Extract each line from the entries below that has the string "computer" in it.

Data for this task:
- - - - -

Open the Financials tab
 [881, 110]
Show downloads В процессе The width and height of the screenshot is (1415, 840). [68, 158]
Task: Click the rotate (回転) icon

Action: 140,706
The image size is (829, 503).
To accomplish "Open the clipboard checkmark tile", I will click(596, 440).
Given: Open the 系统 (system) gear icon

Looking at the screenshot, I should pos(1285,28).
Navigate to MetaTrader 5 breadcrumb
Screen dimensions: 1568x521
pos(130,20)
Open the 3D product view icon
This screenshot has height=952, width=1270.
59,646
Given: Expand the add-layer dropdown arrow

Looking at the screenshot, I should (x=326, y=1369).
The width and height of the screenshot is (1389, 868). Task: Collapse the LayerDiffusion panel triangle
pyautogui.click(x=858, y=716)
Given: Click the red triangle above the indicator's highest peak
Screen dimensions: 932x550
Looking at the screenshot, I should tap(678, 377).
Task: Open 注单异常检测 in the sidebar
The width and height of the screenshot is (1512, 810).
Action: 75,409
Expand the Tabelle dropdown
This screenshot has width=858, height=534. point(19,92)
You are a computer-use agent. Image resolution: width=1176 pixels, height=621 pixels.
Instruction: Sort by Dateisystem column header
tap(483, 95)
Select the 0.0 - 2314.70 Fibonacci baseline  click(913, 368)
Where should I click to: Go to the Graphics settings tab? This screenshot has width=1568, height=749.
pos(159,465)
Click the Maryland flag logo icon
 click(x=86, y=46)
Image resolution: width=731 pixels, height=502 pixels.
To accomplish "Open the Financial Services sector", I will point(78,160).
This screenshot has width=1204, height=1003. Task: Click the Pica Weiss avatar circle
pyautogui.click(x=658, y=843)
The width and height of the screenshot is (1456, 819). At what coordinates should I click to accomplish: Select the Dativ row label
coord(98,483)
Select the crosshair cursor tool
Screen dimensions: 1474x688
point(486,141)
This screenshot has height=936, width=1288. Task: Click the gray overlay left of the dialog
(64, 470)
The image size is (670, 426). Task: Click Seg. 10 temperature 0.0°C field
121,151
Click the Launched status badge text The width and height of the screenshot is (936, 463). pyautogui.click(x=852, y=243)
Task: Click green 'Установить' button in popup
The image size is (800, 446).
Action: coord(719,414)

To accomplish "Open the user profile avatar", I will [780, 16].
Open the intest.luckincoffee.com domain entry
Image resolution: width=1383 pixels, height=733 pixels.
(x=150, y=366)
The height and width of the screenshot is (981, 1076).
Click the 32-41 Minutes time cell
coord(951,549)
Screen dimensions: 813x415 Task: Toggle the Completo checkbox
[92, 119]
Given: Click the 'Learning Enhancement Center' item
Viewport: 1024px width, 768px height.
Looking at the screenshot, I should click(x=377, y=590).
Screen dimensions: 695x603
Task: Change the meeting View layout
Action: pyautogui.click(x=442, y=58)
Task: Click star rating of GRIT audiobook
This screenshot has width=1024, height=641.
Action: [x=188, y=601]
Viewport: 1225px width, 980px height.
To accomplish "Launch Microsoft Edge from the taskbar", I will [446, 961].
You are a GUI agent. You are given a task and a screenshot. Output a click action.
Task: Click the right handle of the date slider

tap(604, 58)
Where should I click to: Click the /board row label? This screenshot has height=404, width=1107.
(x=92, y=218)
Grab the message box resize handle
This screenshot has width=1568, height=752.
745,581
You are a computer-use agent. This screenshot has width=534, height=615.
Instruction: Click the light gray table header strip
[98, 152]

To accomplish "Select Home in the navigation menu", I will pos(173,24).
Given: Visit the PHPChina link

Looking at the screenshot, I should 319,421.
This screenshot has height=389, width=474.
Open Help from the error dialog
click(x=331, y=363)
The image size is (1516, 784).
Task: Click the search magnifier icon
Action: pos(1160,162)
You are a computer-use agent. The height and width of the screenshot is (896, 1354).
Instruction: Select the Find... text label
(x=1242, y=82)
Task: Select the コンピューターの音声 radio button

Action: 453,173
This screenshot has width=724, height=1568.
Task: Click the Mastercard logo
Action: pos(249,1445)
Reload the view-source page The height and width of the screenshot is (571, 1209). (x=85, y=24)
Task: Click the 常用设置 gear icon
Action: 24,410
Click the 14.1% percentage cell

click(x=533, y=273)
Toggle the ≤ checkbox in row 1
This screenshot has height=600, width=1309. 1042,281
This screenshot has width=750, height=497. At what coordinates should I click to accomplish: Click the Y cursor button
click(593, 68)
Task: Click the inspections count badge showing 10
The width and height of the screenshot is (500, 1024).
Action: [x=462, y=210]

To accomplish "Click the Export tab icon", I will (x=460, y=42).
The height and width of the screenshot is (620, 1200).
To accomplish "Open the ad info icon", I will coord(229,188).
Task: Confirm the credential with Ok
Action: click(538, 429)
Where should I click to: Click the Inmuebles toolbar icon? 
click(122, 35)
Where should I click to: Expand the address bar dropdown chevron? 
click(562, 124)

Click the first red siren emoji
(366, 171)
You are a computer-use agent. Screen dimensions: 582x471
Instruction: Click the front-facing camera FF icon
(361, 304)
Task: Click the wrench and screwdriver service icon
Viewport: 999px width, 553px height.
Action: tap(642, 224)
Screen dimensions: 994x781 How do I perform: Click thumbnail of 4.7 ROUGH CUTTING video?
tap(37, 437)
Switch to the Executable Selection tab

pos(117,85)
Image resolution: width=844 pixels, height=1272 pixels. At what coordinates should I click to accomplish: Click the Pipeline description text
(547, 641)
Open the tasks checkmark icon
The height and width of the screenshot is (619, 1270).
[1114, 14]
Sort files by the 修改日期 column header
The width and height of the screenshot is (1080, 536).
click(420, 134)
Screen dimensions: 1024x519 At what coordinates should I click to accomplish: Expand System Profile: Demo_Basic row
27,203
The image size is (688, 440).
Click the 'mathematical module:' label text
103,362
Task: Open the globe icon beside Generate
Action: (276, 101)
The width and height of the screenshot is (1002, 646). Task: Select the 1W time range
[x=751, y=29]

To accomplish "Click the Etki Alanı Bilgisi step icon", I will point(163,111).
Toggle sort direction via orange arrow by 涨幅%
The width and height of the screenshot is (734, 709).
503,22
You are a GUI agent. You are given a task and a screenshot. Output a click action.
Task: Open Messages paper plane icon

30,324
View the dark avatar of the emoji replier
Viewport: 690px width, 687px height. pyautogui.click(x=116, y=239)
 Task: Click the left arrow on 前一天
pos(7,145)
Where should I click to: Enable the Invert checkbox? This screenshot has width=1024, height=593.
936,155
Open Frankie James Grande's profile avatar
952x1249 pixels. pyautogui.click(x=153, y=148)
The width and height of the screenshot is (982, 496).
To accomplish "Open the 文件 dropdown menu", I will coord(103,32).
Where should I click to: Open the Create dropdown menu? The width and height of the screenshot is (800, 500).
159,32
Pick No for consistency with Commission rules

- - - - -

Answer to this exercise:
You are a computer-use agent. Image resolution: width=1176 pixels, height=621 pixels.
You are a computer-use agent. This screenshot has width=534, height=615.
You are a computer-use agent. The height and width of the screenshot is (896, 1354).
You are a computer-use agent. Screen dimensions: 582x471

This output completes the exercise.